§ What is expected:
Output, exactly and in full, the entries that appear below.

§ Entries taken from a collection:
----------

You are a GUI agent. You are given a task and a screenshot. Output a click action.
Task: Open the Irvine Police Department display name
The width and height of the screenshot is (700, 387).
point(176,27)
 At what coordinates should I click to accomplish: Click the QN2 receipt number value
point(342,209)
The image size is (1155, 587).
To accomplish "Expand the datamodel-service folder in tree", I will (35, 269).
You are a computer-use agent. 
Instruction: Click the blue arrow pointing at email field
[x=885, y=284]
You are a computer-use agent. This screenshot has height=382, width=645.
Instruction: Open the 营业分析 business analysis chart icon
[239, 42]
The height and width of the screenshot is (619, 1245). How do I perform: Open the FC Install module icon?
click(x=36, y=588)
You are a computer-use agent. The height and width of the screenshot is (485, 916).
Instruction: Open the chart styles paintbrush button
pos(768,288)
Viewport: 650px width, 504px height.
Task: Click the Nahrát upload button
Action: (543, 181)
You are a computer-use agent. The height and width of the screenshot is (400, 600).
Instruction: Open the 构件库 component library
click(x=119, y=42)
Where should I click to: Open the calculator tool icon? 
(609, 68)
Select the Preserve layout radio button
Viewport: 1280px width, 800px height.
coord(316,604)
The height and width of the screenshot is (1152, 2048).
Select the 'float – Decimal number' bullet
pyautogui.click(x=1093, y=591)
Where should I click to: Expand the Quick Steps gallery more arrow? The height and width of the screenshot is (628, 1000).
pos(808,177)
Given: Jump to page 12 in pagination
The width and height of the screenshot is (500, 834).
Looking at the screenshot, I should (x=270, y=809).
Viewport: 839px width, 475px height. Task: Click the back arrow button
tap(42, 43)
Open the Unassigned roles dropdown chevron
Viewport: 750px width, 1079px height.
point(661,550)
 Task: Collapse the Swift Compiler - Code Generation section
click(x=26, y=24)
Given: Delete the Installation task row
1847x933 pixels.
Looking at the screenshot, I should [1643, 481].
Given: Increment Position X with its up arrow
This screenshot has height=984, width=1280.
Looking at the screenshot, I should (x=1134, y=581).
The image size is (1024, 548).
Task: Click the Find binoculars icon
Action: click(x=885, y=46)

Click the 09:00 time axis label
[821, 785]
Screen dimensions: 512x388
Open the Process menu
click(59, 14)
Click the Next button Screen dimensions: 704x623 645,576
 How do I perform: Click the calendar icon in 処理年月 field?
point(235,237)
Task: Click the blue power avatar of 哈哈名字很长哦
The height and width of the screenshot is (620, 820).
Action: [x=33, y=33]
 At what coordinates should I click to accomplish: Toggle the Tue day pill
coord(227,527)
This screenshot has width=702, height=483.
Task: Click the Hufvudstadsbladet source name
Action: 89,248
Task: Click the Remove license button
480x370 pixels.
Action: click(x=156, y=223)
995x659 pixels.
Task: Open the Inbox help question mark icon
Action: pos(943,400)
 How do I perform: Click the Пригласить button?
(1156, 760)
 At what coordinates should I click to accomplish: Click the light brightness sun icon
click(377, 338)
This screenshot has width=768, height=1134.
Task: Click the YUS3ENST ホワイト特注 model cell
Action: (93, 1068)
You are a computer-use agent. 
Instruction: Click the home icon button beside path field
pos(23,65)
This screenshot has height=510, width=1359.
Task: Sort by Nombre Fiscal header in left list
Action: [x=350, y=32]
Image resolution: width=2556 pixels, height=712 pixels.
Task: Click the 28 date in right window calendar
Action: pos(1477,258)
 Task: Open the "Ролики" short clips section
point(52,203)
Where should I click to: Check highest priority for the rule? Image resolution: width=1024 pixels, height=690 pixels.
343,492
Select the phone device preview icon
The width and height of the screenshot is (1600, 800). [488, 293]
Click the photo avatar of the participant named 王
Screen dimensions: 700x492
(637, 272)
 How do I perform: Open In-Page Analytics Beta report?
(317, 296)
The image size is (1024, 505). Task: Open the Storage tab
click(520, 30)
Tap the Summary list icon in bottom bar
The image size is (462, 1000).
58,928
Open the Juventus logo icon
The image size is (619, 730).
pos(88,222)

----------

§ Your solution:
You are a GUI agent. You are given a task and a screenshot. Output a click action.
Task: Open the Irvine Police Department display name
The width and height of the screenshot is (700, 387).
point(176,27)
 At what coordinates should I click to accomplish: Click the QN2 receipt number value
point(342,209)
The image size is (1155, 587).
To accomplish "Expand the datamodel-service folder in tree", I will (35, 269).
You are a computer-use agent. 
Instruction: Click the blue arrow pointing at email field
[x=885, y=284]
You are a computer-use agent. This screenshot has height=382, width=645.
Instruction: Open the 营业分析 business analysis chart icon
[239, 42]
The height and width of the screenshot is (619, 1245). How do I perform: Open the FC Install module icon?
click(x=36, y=588)
You are a computer-use agent. The height and width of the screenshot is (485, 916).
Instruction: Open the chart styles paintbrush button
pos(768,288)
Viewport: 650px width, 504px height.
Task: Click the Nahrát upload button
Action: (543, 181)
You are a computer-use agent. The height and width of the screenshot is (400, 600).
Instruction: Open the 构件库 component library
click(x=119, y=42)
Where should I click to: Open the calculator tool icon? 
(609, 68)
Select the Preserve layout radio button
Viewport: 1280px width, 800px height.
coord(316,604)
The height and width of the screenshot is (1152, 2048).
Select the 'float – Decimal number' bullet
pyautogui.click(x=1093, y=591)
Where should I click to: Expand the Quick Steps gallery more arrow? The height and width of the screenshot is (628, 1000).
pos(808,177)
Given: Jump to page 12 in pagination
The width and height of the screenshot is (500, 834).
Looking at the screenshot, I should (x=270, y=809).
Viewport: 839px width, 475px height. Task: Click the back arrow button
tap(42, 43)
Open the Unassigned roles dropdown chevron
Viewport: 750px width, 1079px height.
point(661,550)
 Task: Collapse the Swift Compiler - Code Generation section
click(x=26, y=24)
Given: Delete the Installation task row
1847x933 pixels.
Looking at the screenshot, I should [1643, 481].
Given: Increment Position X with its up arrow
This screenshot has height=984, width=1280.
Looking at the screenshot, I should (x=1134, y=581).
The image size is (1024, 548).
Task: Click the Find binoculars icon
Action: click(x=885, y=46)

Click the 09:00 time axis label
[821, 785]
Screen dimensions: 512x388
Open the Process menu
click(59, 14)
Click the Next button Screen dimensions: 704x623 645,576
 How do I perform: Click the calendar icon in 処理年月 field?
point(235,237)
Task: Click the blue power avatar of 哈哈名字很长哦
The height and width of the screenshot is (620, 820).
Action: [x=33, y=33]
 At what coordinates should I click to accomplish: Toggle the Tue day pill
coord(227,527)
This screenshot has width=702, height=483.
Task: Click the Hufvudstadsbladet source name
Action: 89,248
Task: Click the Remove license button
480x370 pixels.
Action: click(x=156, y=223)
995x659 pixels.
Task: Open the Inbox help question mark icon
Action: pos(943,400)
 How do I perform: Click the Пригласить button?
(1156, 760)
 At what coordinates should I click to accomplish: Click the light brightness sun icon
click(377, 338)
This screenshot has width=768, height=1134.
Task: Click the YUS3ENST ホワイト特注 model cell
Action: (93, 1068)
You are a computer-use agent. 
Instruction: Click the home icon button beside path field
pos(23,65)
This screenshot has height=510, width=1359.
Task: Sort by Nombre Fiscal header in left list
Action: [x=350, y=32]
Image resolution: width=2556 pixels, height=712 pixels.
Task: Click the 28 date in right window calendar
Action: pos(1477,258)
 Task: Open the "Ролики" short clips section
point(52,203)
Where should I click to: Check highest priority for the rule? Image resolution: width=1024 pixels, height=690 pixels.
343,492
Select the phone device preview icon
The width and height of the screenshot is (1600, 800). [488, 293]
Click the photo avatar of the participant named 王
Screen dimensions: 700x492
(637, 272)
 How do I perform: Open In-Page Analytics Beta report?
(317, 296)
The image size is (1024, 505). Task: Open the Storage tab
click(520, 30)
Tap the Summary list icon in bottom bar
The image size is (462, 1000).
58,928
Open the Juventus logo icon
The image size is (619, 730).
pos(88,222)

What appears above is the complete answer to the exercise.